Mar 22 09:05:11 rpki rpki-validator-3.sh: 2019-03-22 09:05:11,152 #011 WARN  #011 quartzScheduler_Worker-8 #011#011#011 o.h.e.j.s.SqlExceptionHelper #011#011 SQL Error: 23505, SQLState: 23505
Mar 22 09:05:11 rpki rpki-validator-3.sh: 2019-03-22 09:05:11,152 #011 ERROR #011 quartzScheduler_Worker-8 #011#011#011 o.h.e.j.s.SqlExceptionHelper #011#011 Unique index or primary key violation: "RPKI_OBJECT__SHA256_IDX ON PUBLIC.RPKI_OBJECT(SHA256) VALUES (X'e2c6bd586f389e206a8ad6748943982ff8018106da4e4443d1d2a62c949e9ba5', 185199)"; SQL statement:
Mar 22 09:05:11 rpki rpki-validator-3.sh: /* insert net.ripe.rpki.validator3.domain.RpkiObject */ insert into rpki_object (created_at, updated_at, version, authority_key_identifier, last_marked_reachable_at, serial_number, sha256, signing_time, type, id) values (?, ?, ?, ?, ?, ?, ?, ?, ?, ?) [23505-197]
Mar 22 09:05:11 rpki rpki-validator-3.sh: 2019-03-22 09:05:11,152 #011 ERROR #011 quartzScheduler_Worker-8 #011#011#011 o.h.i.ExceptionMapperStandardImpl #011#011 HHH000346: Error during managed flush [org.hibernate.exception.ConstraintViolationException: could not execute statement]
Mar 22 09:05:16 rpki rpki-rtr-server.sh: 2019-03-22 09:05:16.461  WARN 3410 --- [eduler_Worker-1] n.r.r.r.a.v.RefreshCacheController       : validator http://localhost:8080/api/objects/validated not ready yet, will retry later

Reported primary key violations were there also before upgrade from build 386 to 397.

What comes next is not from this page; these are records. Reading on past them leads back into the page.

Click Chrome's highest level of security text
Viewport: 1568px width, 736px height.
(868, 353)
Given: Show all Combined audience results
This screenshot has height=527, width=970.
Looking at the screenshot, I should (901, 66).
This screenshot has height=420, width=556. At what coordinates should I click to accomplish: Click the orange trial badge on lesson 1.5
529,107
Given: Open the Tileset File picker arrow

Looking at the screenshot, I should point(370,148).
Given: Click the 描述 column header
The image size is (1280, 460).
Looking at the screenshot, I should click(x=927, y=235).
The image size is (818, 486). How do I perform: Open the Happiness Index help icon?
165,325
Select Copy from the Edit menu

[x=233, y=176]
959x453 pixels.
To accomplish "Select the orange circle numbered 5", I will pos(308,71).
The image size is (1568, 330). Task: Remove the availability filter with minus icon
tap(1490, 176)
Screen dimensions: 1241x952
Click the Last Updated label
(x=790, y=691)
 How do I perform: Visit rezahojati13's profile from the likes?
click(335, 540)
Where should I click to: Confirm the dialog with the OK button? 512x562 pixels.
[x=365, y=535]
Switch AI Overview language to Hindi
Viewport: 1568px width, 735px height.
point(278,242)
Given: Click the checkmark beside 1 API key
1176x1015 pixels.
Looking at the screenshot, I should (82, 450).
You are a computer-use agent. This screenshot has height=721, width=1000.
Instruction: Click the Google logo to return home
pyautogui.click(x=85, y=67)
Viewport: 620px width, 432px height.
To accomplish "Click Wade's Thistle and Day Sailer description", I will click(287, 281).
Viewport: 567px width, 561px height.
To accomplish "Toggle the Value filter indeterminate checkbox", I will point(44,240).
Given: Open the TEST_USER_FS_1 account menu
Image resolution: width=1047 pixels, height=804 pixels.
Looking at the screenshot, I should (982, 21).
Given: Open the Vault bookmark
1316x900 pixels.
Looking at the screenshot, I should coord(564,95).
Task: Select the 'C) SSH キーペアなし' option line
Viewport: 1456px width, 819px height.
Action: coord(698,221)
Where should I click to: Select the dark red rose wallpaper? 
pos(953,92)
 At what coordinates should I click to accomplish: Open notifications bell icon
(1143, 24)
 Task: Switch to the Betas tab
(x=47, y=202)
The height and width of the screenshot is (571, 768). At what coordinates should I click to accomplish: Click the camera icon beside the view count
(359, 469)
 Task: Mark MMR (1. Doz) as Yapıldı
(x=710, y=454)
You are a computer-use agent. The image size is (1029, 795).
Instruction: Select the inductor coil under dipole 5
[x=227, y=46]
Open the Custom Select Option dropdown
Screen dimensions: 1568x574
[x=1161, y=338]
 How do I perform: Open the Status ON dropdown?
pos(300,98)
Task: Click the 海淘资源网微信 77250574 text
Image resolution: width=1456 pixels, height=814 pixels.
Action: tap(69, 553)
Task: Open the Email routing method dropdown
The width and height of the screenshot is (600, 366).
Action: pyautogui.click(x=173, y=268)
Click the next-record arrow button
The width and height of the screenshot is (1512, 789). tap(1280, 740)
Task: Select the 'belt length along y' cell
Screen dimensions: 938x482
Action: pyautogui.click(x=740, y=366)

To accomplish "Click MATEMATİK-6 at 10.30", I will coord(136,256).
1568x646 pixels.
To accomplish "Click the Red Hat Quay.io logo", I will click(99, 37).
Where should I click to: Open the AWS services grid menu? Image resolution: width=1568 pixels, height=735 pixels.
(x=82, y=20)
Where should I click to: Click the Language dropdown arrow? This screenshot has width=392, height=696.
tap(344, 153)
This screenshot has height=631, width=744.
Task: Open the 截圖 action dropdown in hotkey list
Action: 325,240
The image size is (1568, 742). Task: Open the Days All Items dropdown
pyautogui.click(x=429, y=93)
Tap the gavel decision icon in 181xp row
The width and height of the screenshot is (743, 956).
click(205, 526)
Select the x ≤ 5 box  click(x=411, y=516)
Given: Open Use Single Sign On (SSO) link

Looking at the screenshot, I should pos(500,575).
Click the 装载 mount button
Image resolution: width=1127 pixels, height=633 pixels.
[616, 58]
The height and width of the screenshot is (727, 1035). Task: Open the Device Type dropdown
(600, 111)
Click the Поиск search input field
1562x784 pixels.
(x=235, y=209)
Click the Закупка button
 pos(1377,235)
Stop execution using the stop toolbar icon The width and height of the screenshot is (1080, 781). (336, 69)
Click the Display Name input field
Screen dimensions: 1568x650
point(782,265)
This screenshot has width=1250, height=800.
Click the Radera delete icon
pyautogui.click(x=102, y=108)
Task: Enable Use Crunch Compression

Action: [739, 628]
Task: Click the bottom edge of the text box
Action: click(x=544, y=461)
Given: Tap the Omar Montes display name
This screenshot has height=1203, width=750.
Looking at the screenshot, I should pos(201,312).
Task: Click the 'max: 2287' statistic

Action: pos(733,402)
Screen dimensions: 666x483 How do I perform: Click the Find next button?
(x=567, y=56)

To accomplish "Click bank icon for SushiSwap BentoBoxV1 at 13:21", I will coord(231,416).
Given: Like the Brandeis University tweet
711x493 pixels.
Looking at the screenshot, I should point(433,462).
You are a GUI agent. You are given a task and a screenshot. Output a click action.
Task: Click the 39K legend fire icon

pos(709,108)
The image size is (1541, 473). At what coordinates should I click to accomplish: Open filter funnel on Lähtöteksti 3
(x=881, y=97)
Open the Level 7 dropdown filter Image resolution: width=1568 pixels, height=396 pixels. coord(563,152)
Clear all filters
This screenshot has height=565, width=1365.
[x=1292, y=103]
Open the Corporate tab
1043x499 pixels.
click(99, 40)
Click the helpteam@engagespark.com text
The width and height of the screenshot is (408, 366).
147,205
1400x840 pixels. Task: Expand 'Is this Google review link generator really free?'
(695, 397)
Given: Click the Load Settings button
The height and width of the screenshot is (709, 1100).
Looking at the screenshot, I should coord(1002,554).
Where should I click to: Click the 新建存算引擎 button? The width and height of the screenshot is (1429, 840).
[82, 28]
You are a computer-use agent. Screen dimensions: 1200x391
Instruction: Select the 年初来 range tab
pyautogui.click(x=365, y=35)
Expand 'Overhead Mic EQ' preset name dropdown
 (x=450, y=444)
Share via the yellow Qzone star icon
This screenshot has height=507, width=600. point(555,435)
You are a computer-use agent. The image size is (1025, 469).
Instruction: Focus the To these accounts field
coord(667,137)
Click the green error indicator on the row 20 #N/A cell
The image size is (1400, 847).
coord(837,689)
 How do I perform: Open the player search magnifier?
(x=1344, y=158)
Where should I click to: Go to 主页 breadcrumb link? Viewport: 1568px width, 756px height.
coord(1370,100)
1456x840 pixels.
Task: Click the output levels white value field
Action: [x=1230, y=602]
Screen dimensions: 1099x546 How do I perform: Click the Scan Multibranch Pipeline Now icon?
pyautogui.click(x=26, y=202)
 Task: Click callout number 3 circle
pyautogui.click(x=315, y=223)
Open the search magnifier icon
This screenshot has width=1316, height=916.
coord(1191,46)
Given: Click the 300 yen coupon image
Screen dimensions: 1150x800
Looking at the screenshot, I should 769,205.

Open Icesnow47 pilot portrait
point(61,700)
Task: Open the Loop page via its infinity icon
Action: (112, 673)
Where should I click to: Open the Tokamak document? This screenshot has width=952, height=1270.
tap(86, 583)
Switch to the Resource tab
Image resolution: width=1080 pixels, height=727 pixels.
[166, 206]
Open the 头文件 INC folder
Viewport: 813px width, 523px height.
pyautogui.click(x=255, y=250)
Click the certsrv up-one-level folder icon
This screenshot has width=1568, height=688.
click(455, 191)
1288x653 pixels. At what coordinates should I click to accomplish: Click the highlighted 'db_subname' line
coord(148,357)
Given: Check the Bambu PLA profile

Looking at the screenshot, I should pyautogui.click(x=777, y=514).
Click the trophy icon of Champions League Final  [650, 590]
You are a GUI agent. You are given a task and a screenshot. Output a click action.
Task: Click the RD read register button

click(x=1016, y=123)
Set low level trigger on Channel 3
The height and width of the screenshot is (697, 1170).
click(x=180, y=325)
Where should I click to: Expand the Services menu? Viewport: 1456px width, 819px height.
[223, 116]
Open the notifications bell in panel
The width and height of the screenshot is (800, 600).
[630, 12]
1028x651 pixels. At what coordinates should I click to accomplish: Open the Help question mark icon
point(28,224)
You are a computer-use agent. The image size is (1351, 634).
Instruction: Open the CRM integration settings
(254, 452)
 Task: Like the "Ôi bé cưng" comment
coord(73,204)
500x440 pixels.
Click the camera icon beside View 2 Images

wibisono commented 5 years ago

We are trying to be a bit more careful on releasing, but there is a release candidate version 406 if you wanted to have help us for early testing: https://ftp.ripe.net/tools/rpki/validator3/rc/centos7/repo/

Main changes:

On Sat, Mar 30, 2019 at 3:06 PM Job Snijders notifications@github.com wrote:

Almost two weeks have passed since reporting this issue. It appears that at this point in time there no longer is any version of the RPKI v3 validator that runs stable.

— You are receiving this because you are subscribed to this thread. Reply to this email directly, view it on GitHub https://github.com/RIPE-NCC/rpki-validator-3/issues/77#issuecomment-478248967, or mute the thread https://github.com/notifications/unsubscribe-auth/AAijg1MlrhvReoUGOr5U7PfHV05n_sMxks5vb29cgaJpZM4b76Kk .

d4nys3k commented 5 years ago

3.1 (_2019.07.0406.41.46) startup with clean (empty) database was pretty fast. Database backend change from H2 to Xodus probably solves this issue.